Gli Anselmi, titolari della più antica e illustre industria per l' estrazione, la lavorazione e la commercializzazione a livello mondiale di peperino, per un certo periodo ospitarono con grande cordialità la famiglia di Juan Atan Paoa, ultimo discendente di Ororoina (alla XIV^ generazione). Per tale motivo, Juan ha fatto loro dono di una lastra ovale di peperino incisa con caratteri Rongo-Rongo, la scrittura indigena, informandoli che nessuno di loro sarà mai ospite qualunque a Rapa Nui ma sempre accolto come un fratello di pietra. Sull'isola c'è un unico villaggio. chiamato Hanga Roa, nel quale vivono circa 1.600 persone.

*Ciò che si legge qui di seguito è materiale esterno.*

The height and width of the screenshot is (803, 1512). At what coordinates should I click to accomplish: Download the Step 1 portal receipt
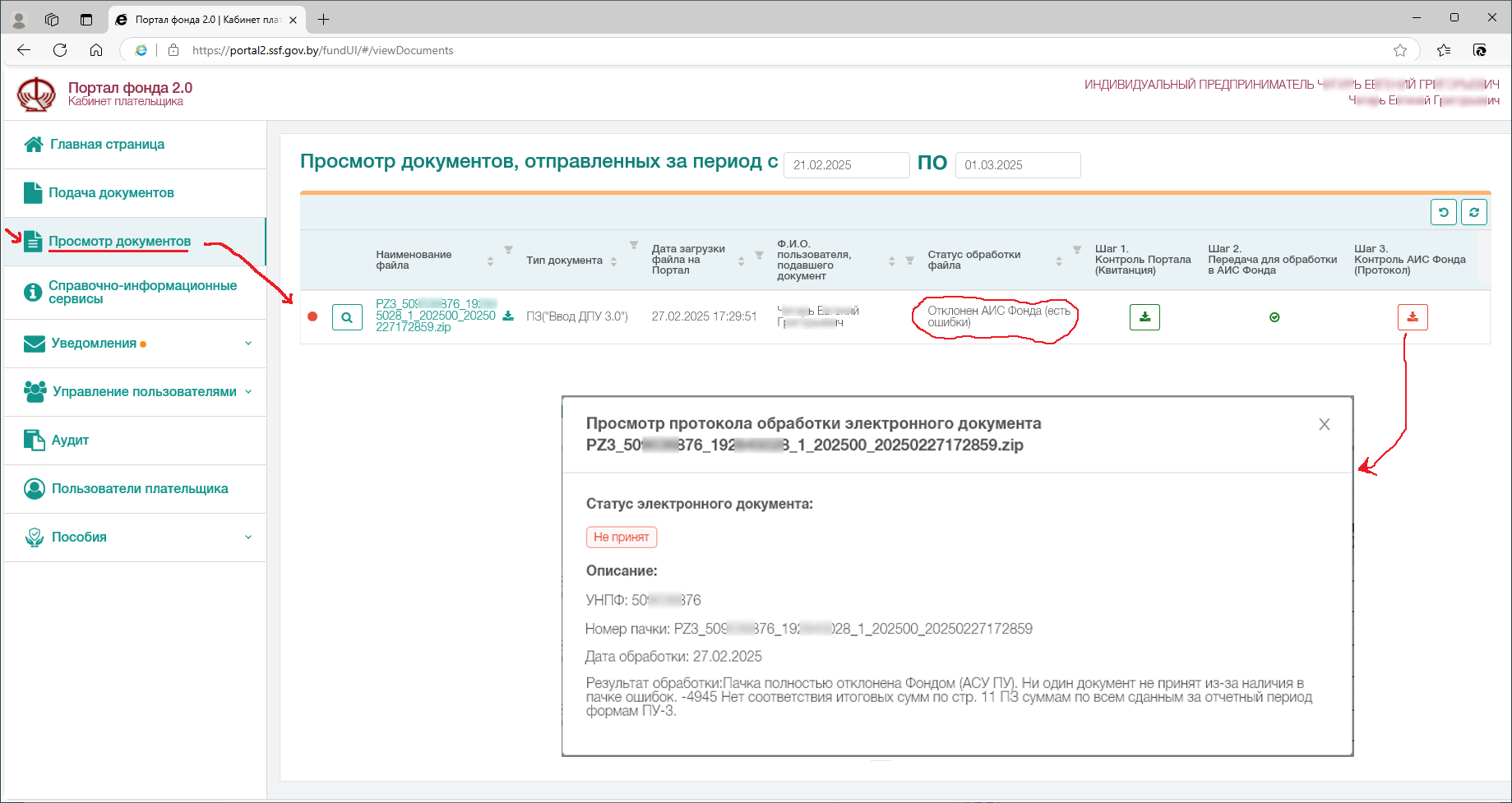(x=1144, y=317)
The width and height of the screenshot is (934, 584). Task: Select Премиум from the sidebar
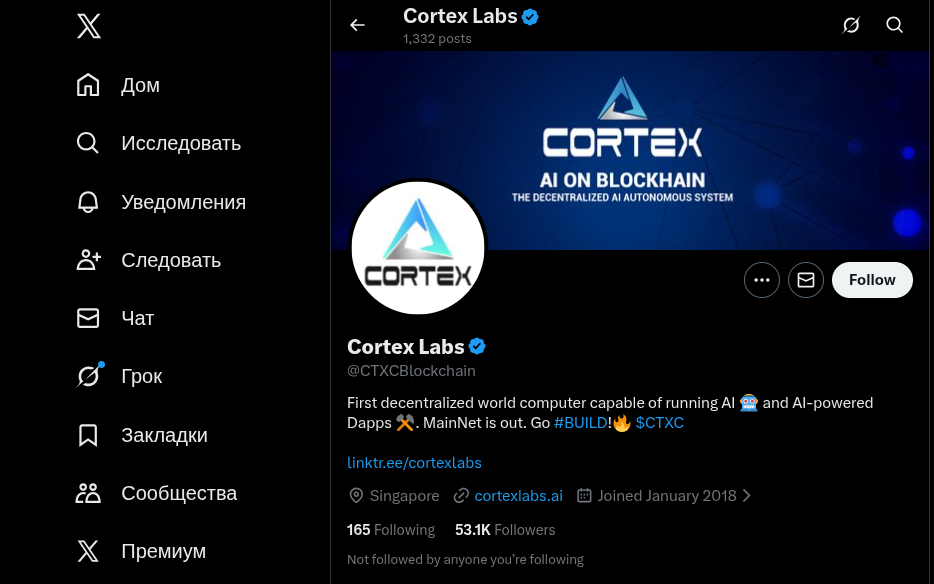click(x=88, y=550)
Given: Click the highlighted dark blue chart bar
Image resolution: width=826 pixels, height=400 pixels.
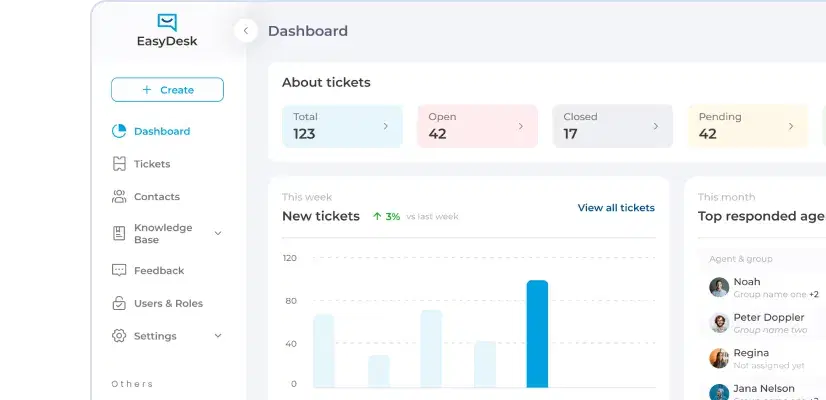Looking at the screenshot, I should (x=537, y=333).
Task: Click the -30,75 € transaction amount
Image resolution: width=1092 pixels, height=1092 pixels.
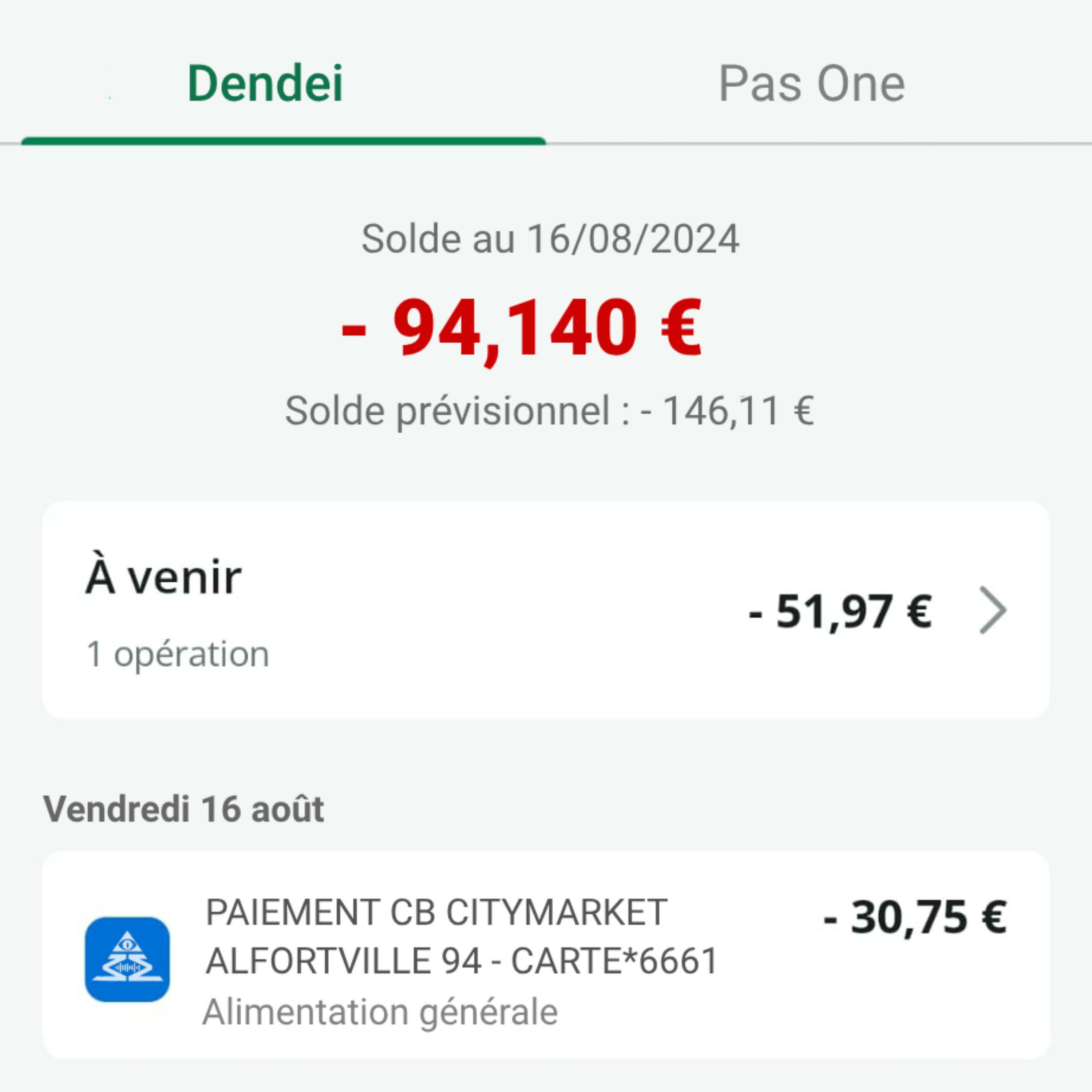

La realizzazione del Moai venne seguita per tutto il tempo dalla televisione (4 settimane) e dalle testate giornalistiche; il monolite estratto dalla cava pesava 400 q e fin da subito i Maori intonarono canti propiziatori affinchè i lavori si svolgessero senza intoppi. I loro utensili erano volutamente analoghi a quelli dei loro antenati pasquensi, come le asce di pietra. A poco a poco l'enorme nume tutelare prendava forma e quando venne il momento di issarlo, ci fu uno sforzo congiunto tra i Maori e gli operai della ditta Anselmi. Al Moai mancava però ancora un dettaglio importantissimo: il Pukao, ossia il copricapo in peperino rosa, che anche le statue originali possiedono immancabilmente. Si discute ancora sul significato di questo strano 'cappello', che secondo alcuni simboleggia i capelli rossi misteriosamente diffusi tra la popolazione indigena.
In questo video si percepisce la suggestiva cerimonia sacra, il Kuranto, che seguì la conclusione dell'opera. Costumi polinesiani, gonnellini di paglia, tanga di piume, corpi dipinti di terra bianca e rossa, danze e canti intorno al Moai appena compiuto e ancora nella cava. I Maori intonarono dei canti struggenti, sacri, relazionati al loro mitico capostipite, Hotu-Matua, arrivato dal mare da oriente.
Il Moai era riuscito perfettamente: lo stesso sorriso enigmatico, lo stesso sguardo ignoto, la posizione di eterna attesa. Mentre l'ukulele accompagnava il cerimoniale pasto degli indigeni nei pressi di un forno sotterraneo, si cominciò ad organizzare il trasporto del colosso nella piazza di Vitorchiano nel 2007 venne trasferita temporaneamente per essere esposta per nove mesi in Sardegna, a Villanovaforru in occasione della mostra di arte precolombiana nel Museo del Territorio «Sa Corona Arrubia». Una mostra che ricostruiva percorsi e testimonianze sugli usi e costumi delle popolazioni che abitarono un tempo le aree andine di Cile, Patagonia, Terra del fuoco e Isola di Pasqua. Nel 2008 è tornata a guardare Vitorchiano nell'attuale luogo del belvedere lungo la strada Teverina.